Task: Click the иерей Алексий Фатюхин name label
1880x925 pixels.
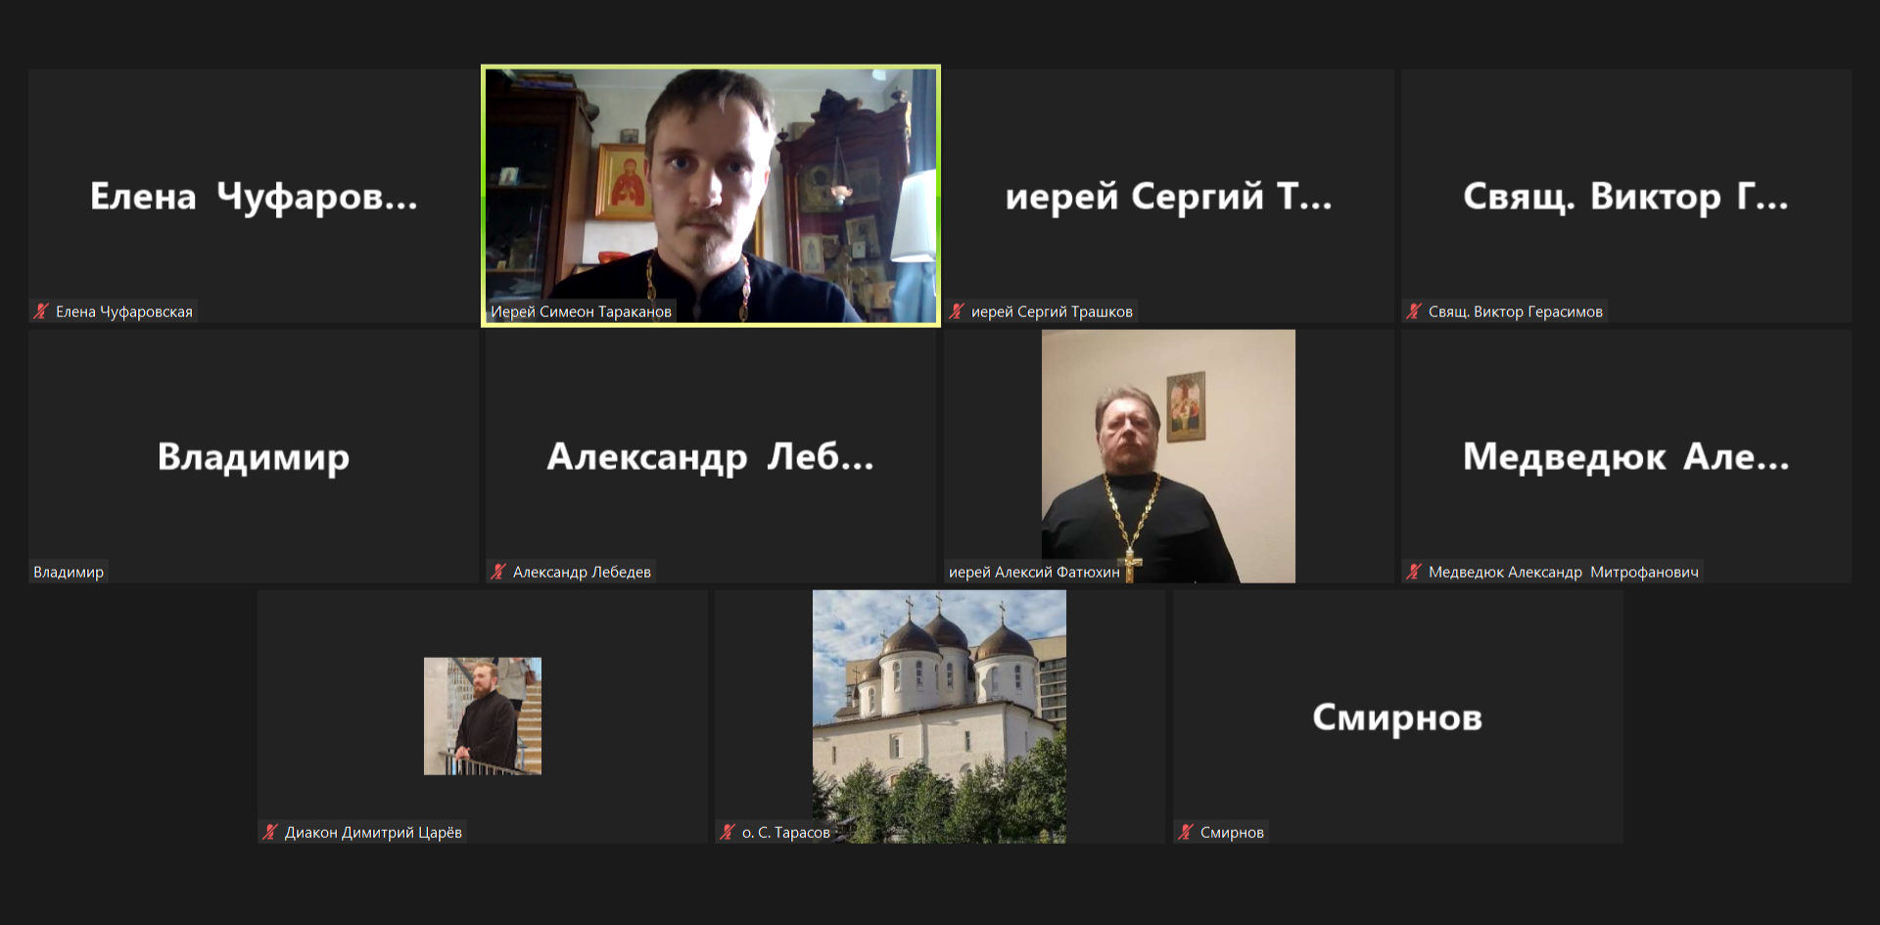Action: pyautogui.click(x=1034, y=572)
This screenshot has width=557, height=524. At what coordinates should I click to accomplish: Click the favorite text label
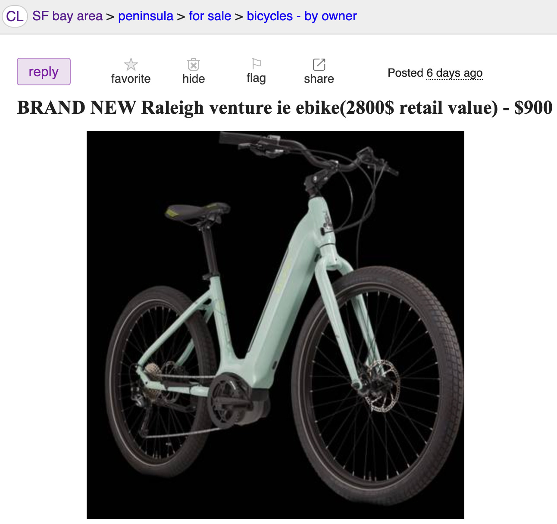coord(131,79)
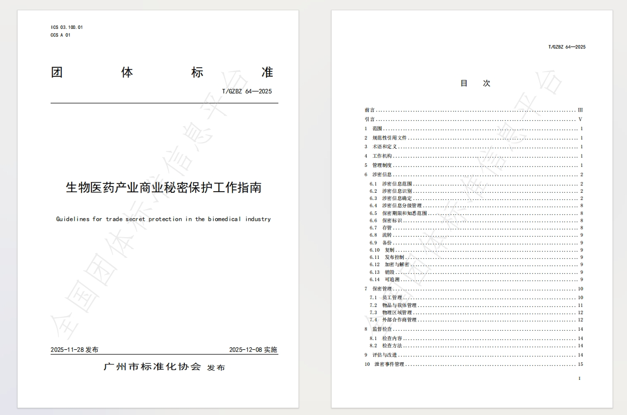
Task: Select the 规范性引用文件 contents entry
Action: (389, 138)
○ ○ ○ ○ ○ ○ ○
## Assignment
Every line from the one with "1880x925 pixels." through the end of the material above should be restated word for word, with the pictures left out.

## Response
1880x925 pixels.
Action: pyautogui.click(x=1034, y=572)
This screenshot has width=557, height=524. At what coordinates should I click to accomplish: Click the favorite text label
coord(131,79)
Task: Select the 规范性引用文件 contents entry
Action: (389, 138)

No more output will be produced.